GAI Files for Chapter 11 Bankruptcy




Global Authentication Holdings, the parent company of Global Authentication Inc., filed for Chapter 11 bankruptcy last month in a U.S. Bankruptcy court.


The filing lets the Tustin, Calif.-based card grading and memorabilia authentication company reorganize and also could result in a discharge of debts. The company’s assets are listed between $50,000 and $100,000, while its creditors are owed somewhere between $1 million and $10 million.


Among its top creditors are the Internal Revenue Service, Global employees Steven Rocchi, Mike Baker and Steve Sipe, as well as several memorabilia dealers and other companies. GAI will continue to grade and authenticate memorabilia during the filing, while a meeting of creditors has been scheduled for Jan. 28.


Last May, Ault Glazer & Co. Inc. announced that it had finalized the complete purchase of Global after investing and lending to the company for two years.

Is this Woman's Collection Better Than Yours?!




FRESNO, Calif. – Somewhere amid her collection of worn jukeboxes and slot machines, a 72-year-old California woman recently discovered an antique worth saving: a rare baseball card of the first professional team in the United States.


And if it weren't for the keen intervention of a friend, she would have sold the 1869 card of the Cincinnati Red Stockings on eBay for just $10.


"I didn't even know baseball existed that far back," said Bernice Gallego, who owns an antique shop in Fresno, a mid-sized city in the state's farming region. "I don't think that I've ever been to a baseball game."

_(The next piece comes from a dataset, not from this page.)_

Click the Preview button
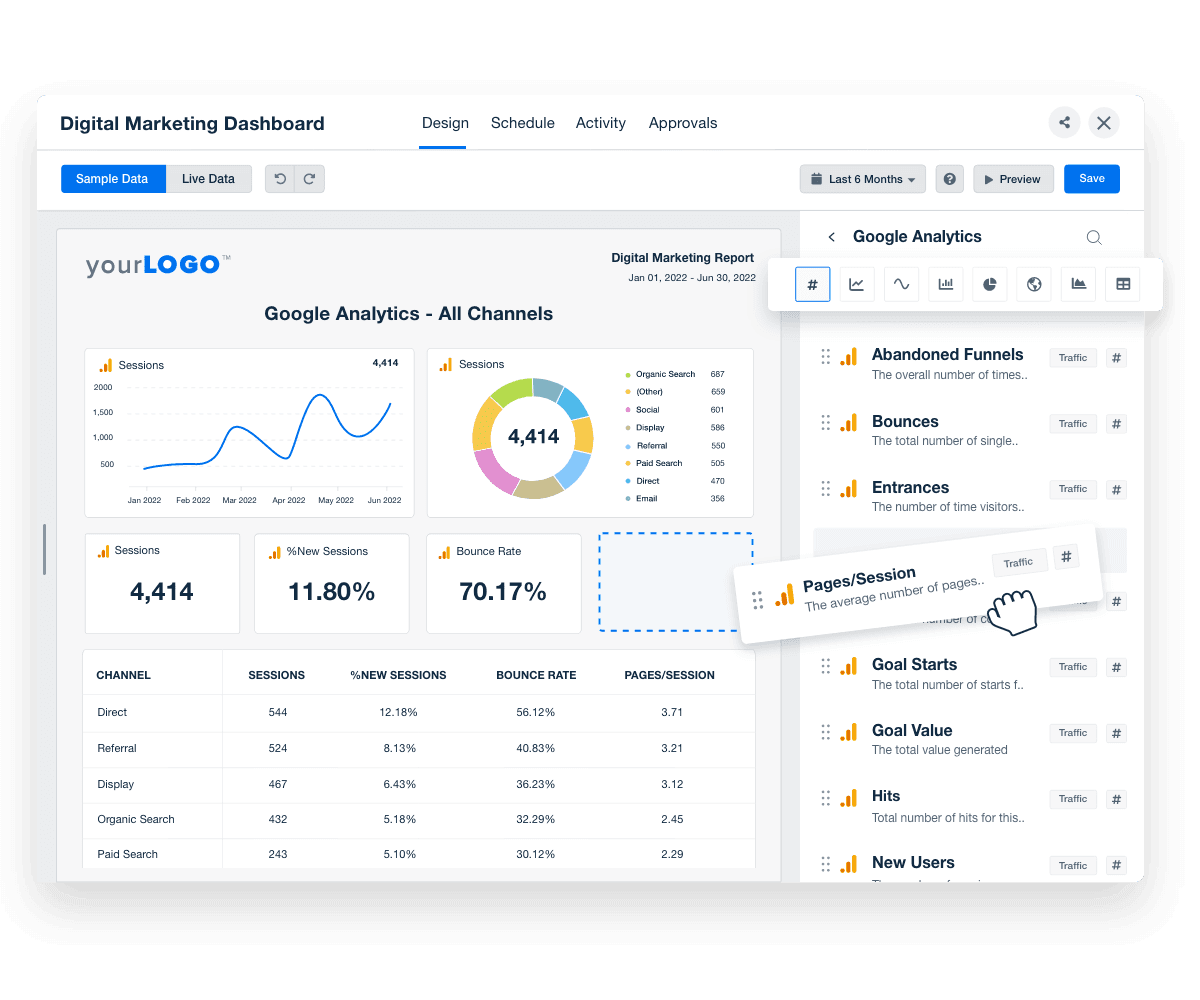 click(x=1013, y=178)
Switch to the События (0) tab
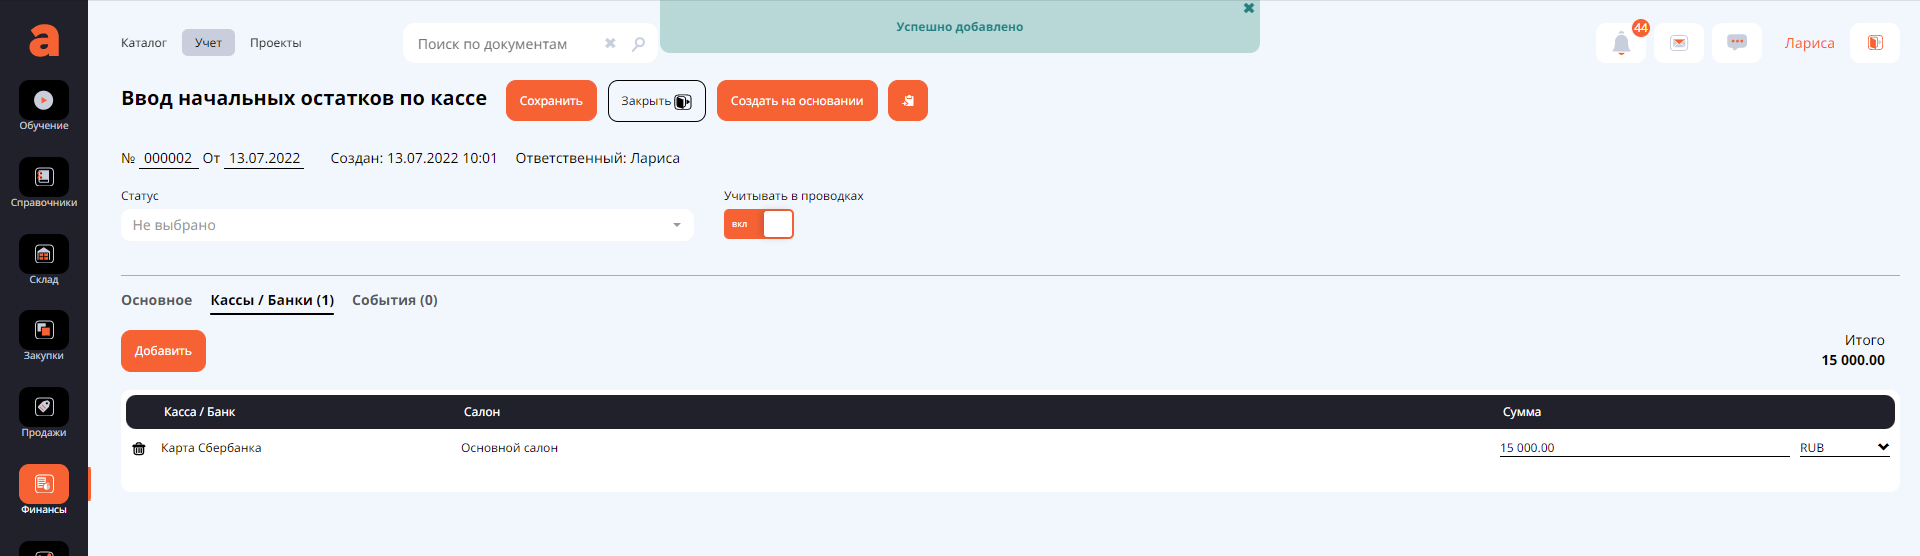 coord(395,300)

She put a $10 price tag on it, deciding against $15 because it would have cost her an extra 20 cents. She pulled it from auction after realizing it could be worth much more when someone asked her to end the auction immediately.


The front of the card features a sepia-toned, gelatin-silver photographic print of the entire team. The reverse, a red-and-white advertisement for Peck & Snyder, a New York sports equipment manufacturer.


Experts at the Los Angeles-based PSA, the leading sports card grading and authenticating company, say the card is authentic and the team photo is relatively unscathed.


Sports card collectors prize any card featuring the Cincinnati Red Stockings, who laid the foundation for today's Major League Baseball.


"They were kind of an All-Star team before that concept really existed," said Tim Wiles, who directs research at the Baseball Hall of Fame in Cooperstown, N.Y. "They went around and challenged all comers. They barnstormed around the country and were undefeated."


Gallego and her husband still can't say for certain how they got the card, but believe it was in the contents of a storage space they bought a few years ago.


"We really don't know where we got it," Gallego said. "It's a little card I found in a bunch of stuff."